EXERCISE INSTRUCTIONS
Would you please repeat, word for word, only the lines from the one holding "The image size is (584, 485)." through the one holding "Image resolution: width=1115" in the material below, without the pictures?

::: DATA SUPPLIED

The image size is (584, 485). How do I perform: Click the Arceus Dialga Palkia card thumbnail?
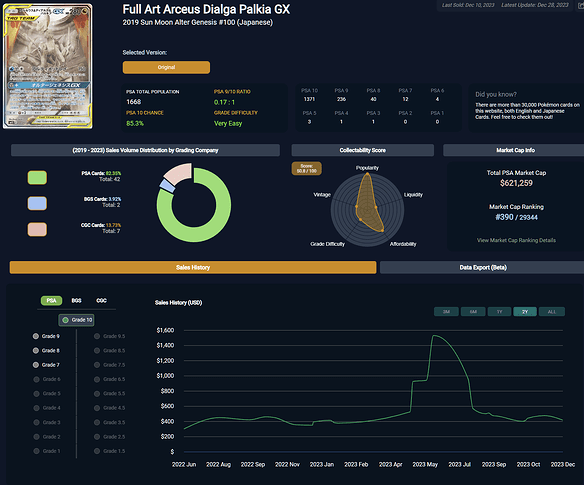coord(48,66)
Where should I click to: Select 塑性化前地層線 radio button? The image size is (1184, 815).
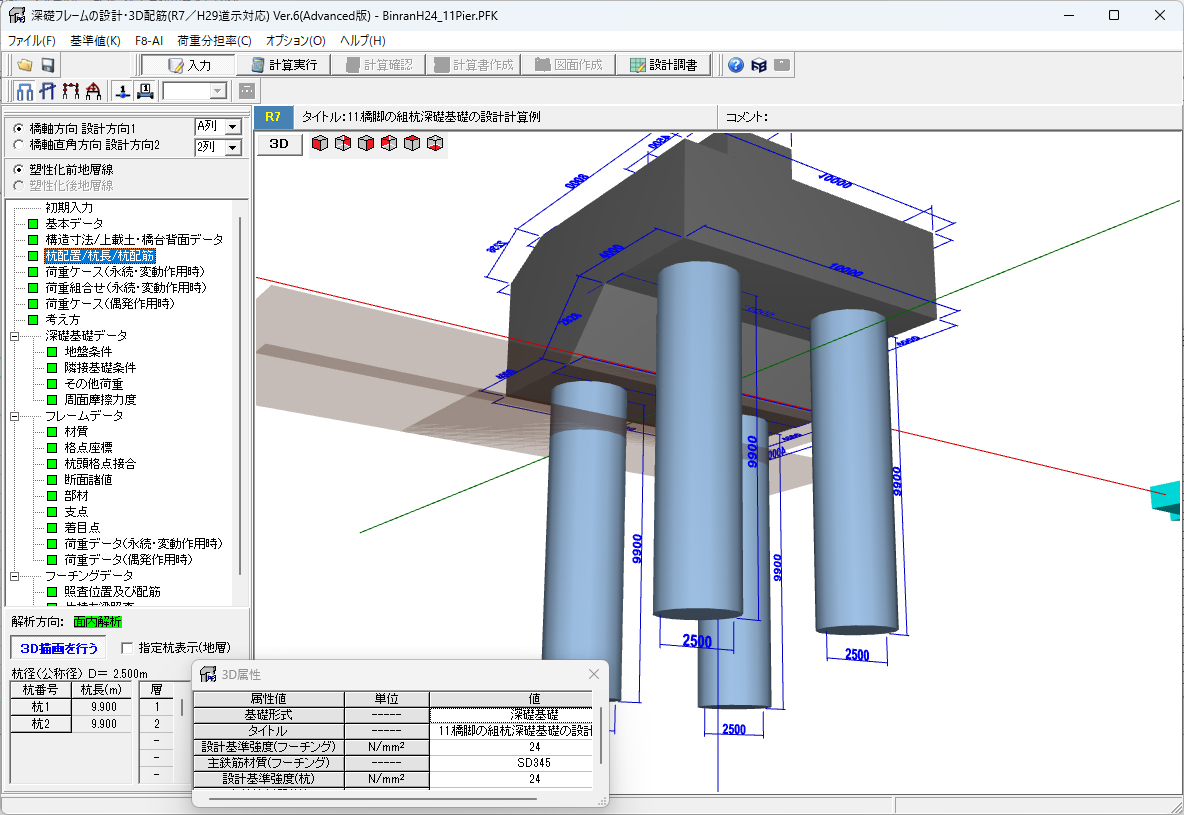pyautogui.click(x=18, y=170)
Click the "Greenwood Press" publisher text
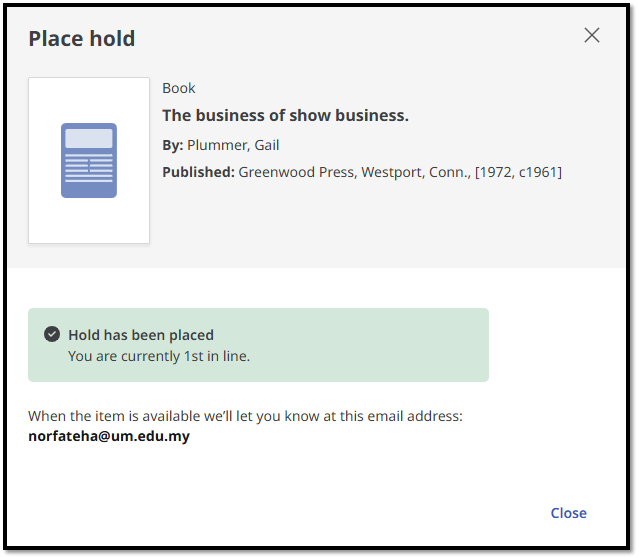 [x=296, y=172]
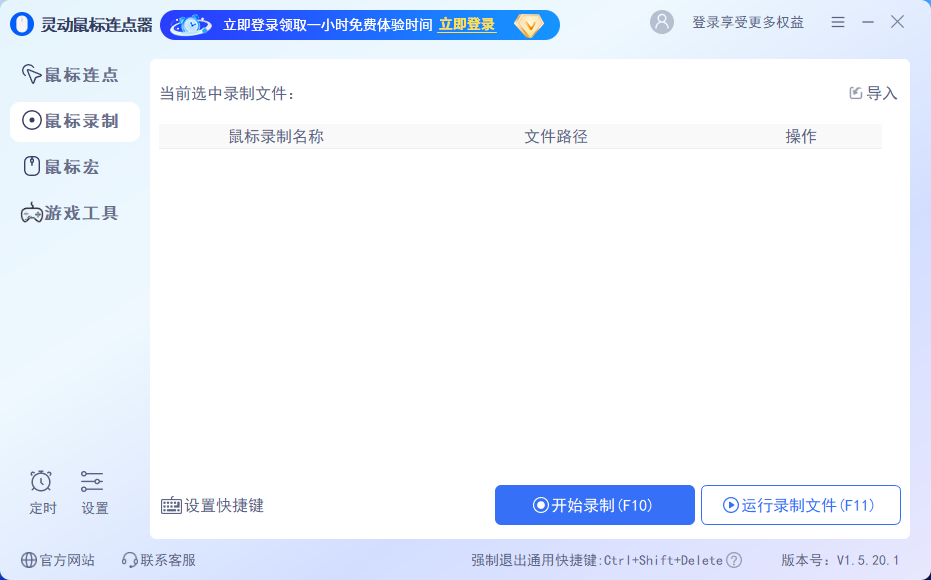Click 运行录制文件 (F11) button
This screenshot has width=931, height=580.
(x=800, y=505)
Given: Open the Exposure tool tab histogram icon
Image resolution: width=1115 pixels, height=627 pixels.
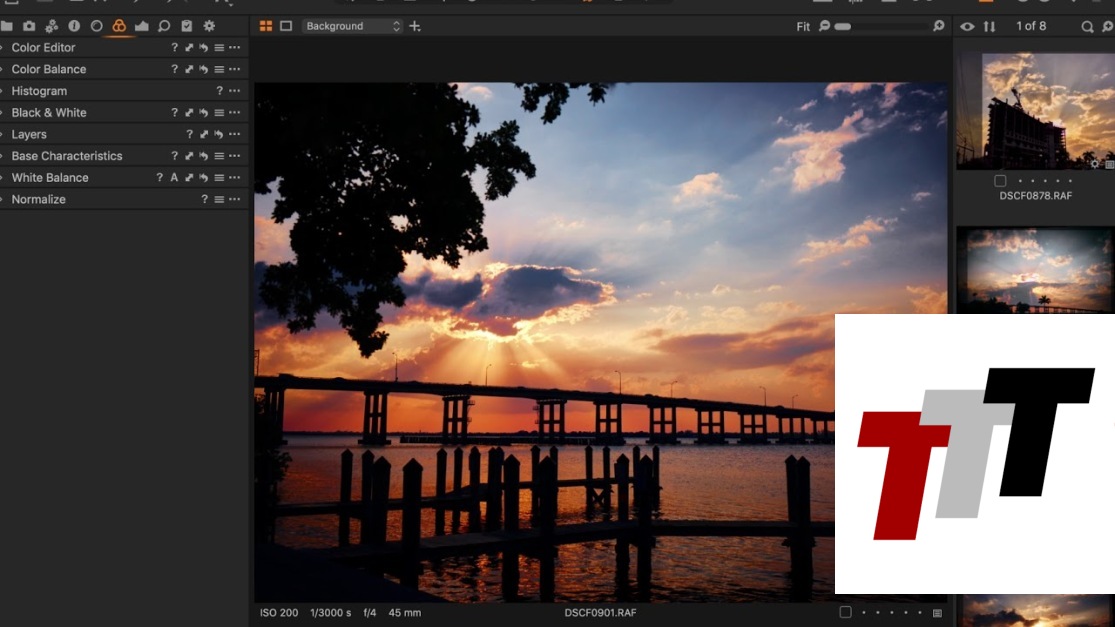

::::::
::: DATA SUPPLIED

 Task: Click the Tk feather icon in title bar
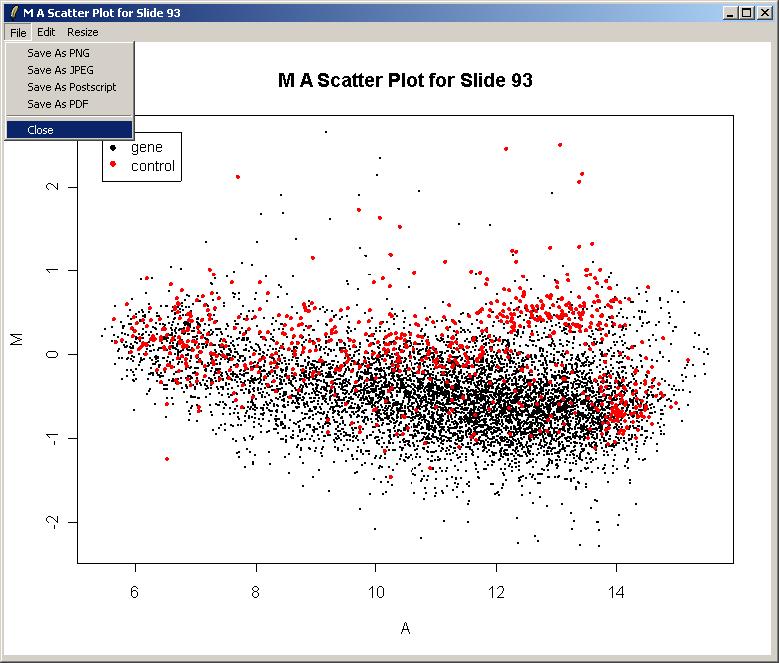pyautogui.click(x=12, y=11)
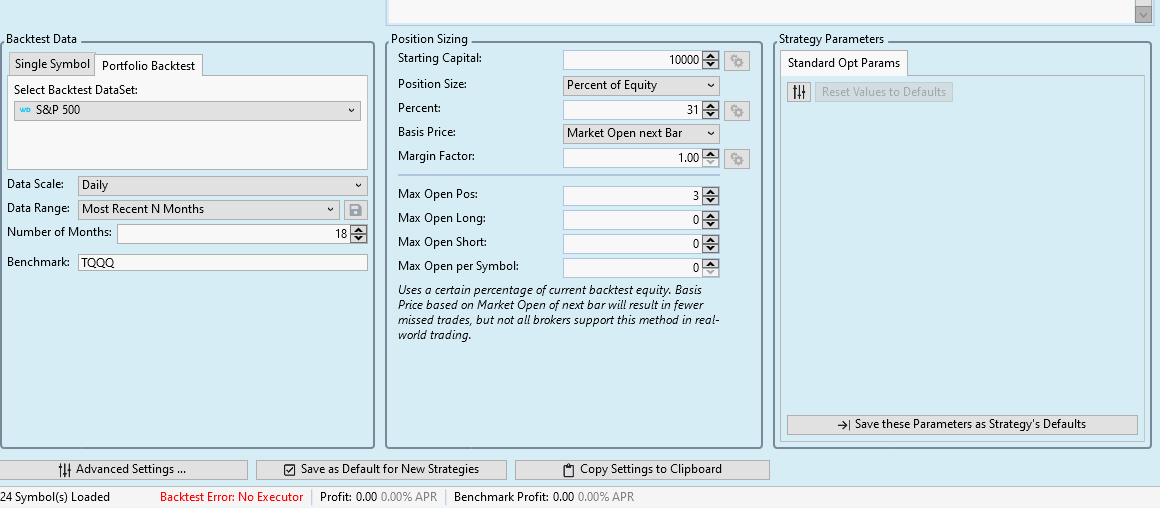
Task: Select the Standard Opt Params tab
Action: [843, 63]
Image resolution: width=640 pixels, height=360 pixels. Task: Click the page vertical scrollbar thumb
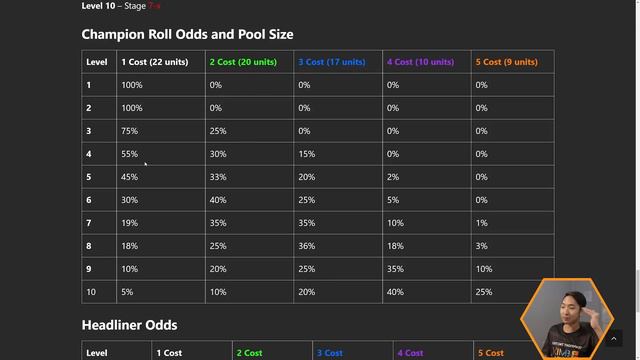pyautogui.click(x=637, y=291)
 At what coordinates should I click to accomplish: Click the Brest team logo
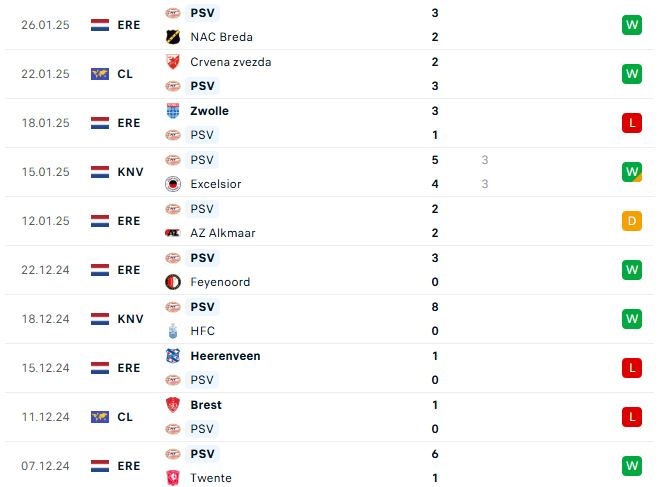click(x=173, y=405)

::::::

EXERCISE RESPONSE
The image size is (584, 485). How do I perform: Click the Arceus Dialga Palkia card thumbnail?
coord(48,66)
Where should I click to: Select 塑性化前地層線 radio button? The image size is (1184, 815).
pyautogui.click(x=18, y=170)
Click the "Greenwood Press" publisher text
 [x=296, y=172]
Click 运行录制文件 (F11) button
This screenshot has width=931, height=580.
(x=800, y=505)
Given: Open the Exposure tool tab histogram icon
Image resolution: width=1115 pixels, height=627 pixels.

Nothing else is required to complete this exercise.